Cloud Computing, An Emerging Technology

by Salman on May 6, 2009

Cloud computing is a style of computing in which virtualized and standard resources are provided as a service over the Internet. It conceptualize Web-Oriented Architecture (WOA) and Virtualization in Reality. It provide services usually for business applications online that are accessed from a web browser, while the software and data are stored in the cloud.

Basic concept behind cloud computing is to create a social cloud where user can interact or ask the environment for their data. User can use the cloud to store lots of data, applications and user can interact with the cloud using mobiles, desktop computers or internet from anywhere in the world. Computing at the scale of the cloud allows users to access supercomputer-level power. All processing power is in the cloud where all data and applications lie.

cloud computing emerging technology

Cloud Computing is poised to be a major disruption in the IT industry. Organizations with limited resources and expertise in technology infrastructure may rely on “Cloud Computing” to dynamically adjust the resources available to them by tapping into vendors in the cloud to meet changing needs. It is an emerging computing technology that uses the internet and central remote servers to maintain data and applications. It allows consumers and businesses to use applications without installation and access their personal files at any computer with internet access.

Cloud Computing is closely related with Web 2.0. In particular both trends is the emergence of online applications known as Software as a Service (Saas). It can be contrasted with the traditional client/server model, where the all the resources lies on a central server and client can access them from anywhere. It is becoming one of the next industry buzz words. It joins the ranks of terms including: grid computing, utility computing, virtualization, clustering, etc.

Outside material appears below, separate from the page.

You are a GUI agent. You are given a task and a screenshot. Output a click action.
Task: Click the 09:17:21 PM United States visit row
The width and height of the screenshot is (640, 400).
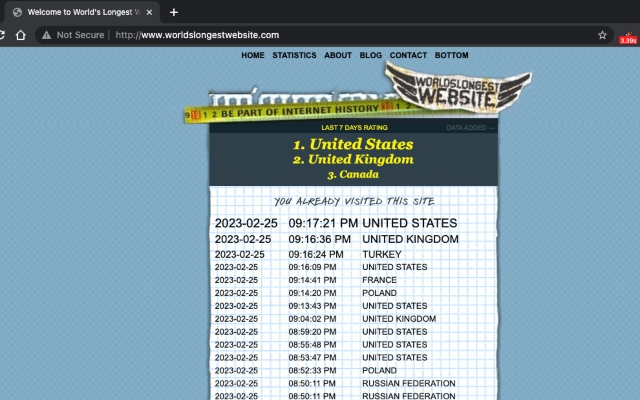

Google plugs PC power into cloud computing. Google already lets people port some of their personal data to the Internet and use its Web-based software. Google Calendar organizes events, Picasa stores pictures, YouTube holds videos, Gmail stores e-mails, and Google Docs houses documents, spreadsheets, and presentations. To be sure, Google isn’t the only company invested in online storage and cloud computing. There are other services today that offer a significant amount of space and software in the cloud. “There are things you can do in desktop apps that you can’t do in Web apps. We’re working very hard to close that gap, so anything you can do in a desktop application you can do safely and securely from a Web application,” said Linus Upson, a Google engineering director.